Ten reasons why a missionary's relationship to his/her/their home church must be a priority

Just how important it is a missionary’s relationship to his/her/their home church? Here are ten reasons why the missionary’s relationship to his home (sending) church is, perhaps, the highest priority relationship besides marriage and family for long-term ministry effectiveness.

(I realize that some of these are overlapping)

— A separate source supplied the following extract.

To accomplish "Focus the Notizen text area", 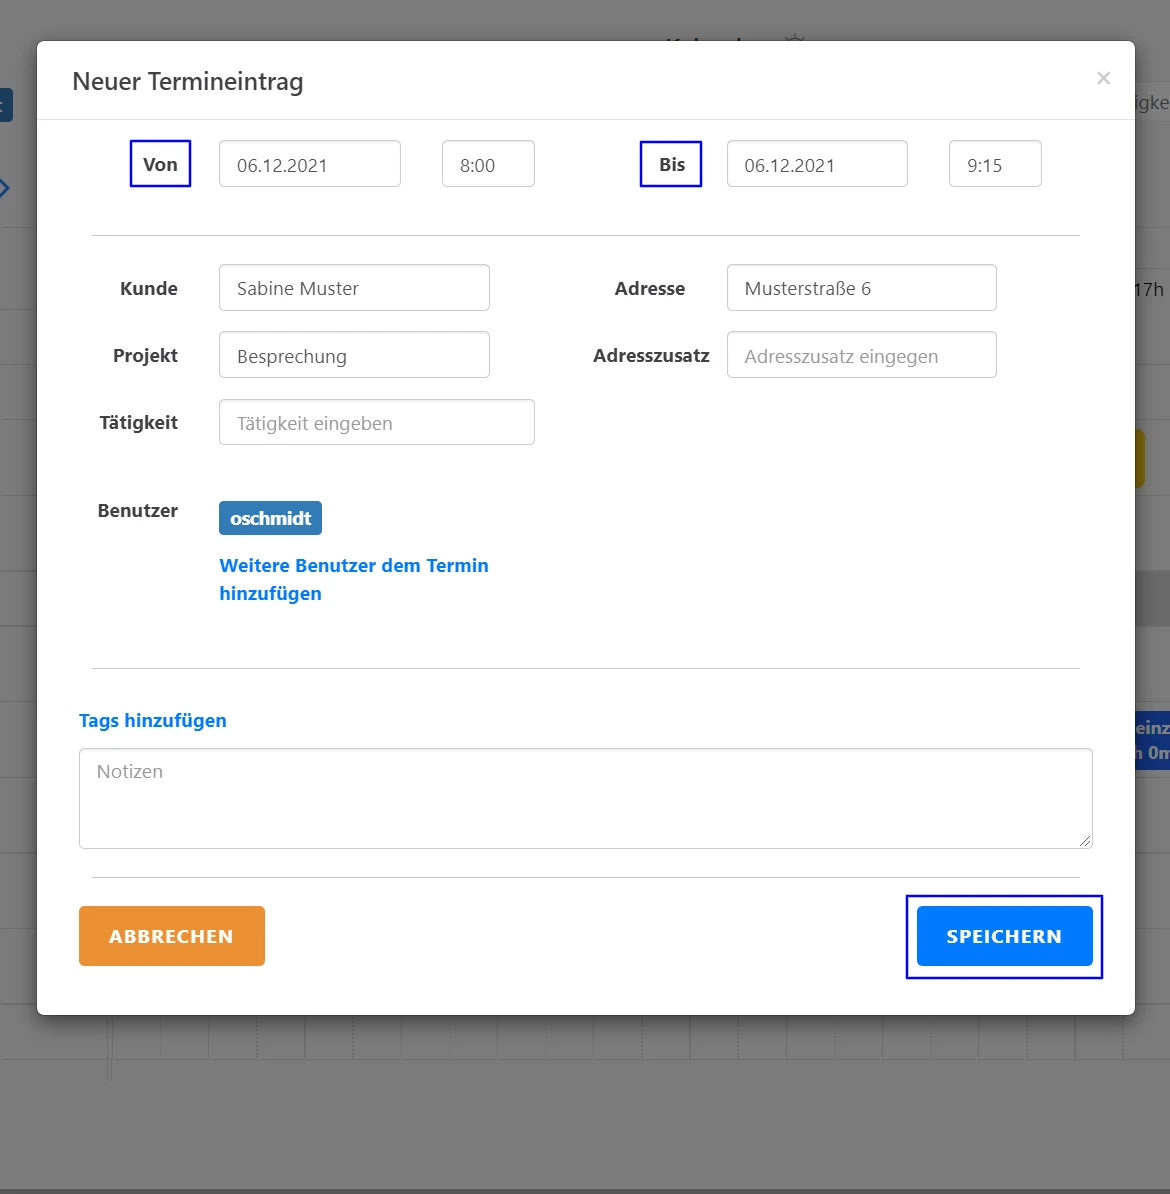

1. As a missionary, you are an extension of your local church’s ministry.
2. Your ministry on the home side has its biggest impact in and influence on your home sending church body.
3. Because of your status as a member of the family of your home church, your church leaders have a stronger commitment to your life and ministry that even your mission board. They love and care for you because you’re part of the family and they have a stake in your personal holiness, the solidarity of your marriage and family, and your faithfulness to your church’s doctrine, vision, and purpose.
4. Your church will stick with you through thick and thin, in spite of your flaws, and help pick up the pieces in any sort of crisis. Typically your mission agency will stick with you as long as you meet their goals, do things their way, and stay within the guidelines of their IRS requirements as a nonprofit with you as their employee. Your church will stick with you when your ministry changes, when your mission board changes, when your missionary status changes.
5. You need to have somewhere to call “home”.
6. Your family, especially your children, need to have somewhere to call “home”.
7. Eventually you’re going to come off the mission field, even though you start with the idea (in theory) to serve your entire life in some cross-cultural ministry and be buried there. Investing in relationships with people in your own church will pay off big time in your transition.
8. You need people who love you to challenge you to higher goals and effectiveness. Even though it seems counterintuitive, a lot of mission boards simply do not give adequate routine evaluations including observations of your life and walk which have an impact on your long-term effectiveness in ministry. You need people who love you enough to admonish, rebuke, correct, and hold you accountable. You need people to challenge your ideas and vision to be more practical and realistic, you need people who don’t understand all that you know but are willing to listen well to help you discern how you can explain your vision and ministry more clearly to others who don’t know.
9. Ministry goals may change and or be fulfilled; your type of ministry or location may change; your team on the field will change; your mission agency or affiliation may change; but, more than likely, your home church and the dearest and best relationships with fellow Christians you have on earth will be there for you.
10. Although missionaries are expected to be able to “feed themselves” spiritually on the field., Most of us need a lot of input and stimulation from outside sources. Nothing meets that need better than spiritual input and ministry and news from your home church. You can picture the building, the people, the classes, the worship, the inside jokes, and empathize with the joys and sorrows of folks with whom you share membership in the same mutually committed body of believers. You need your home church because you need that spiritual input to survive on mission field fraught with spiritual resistance, conflict, and warfare.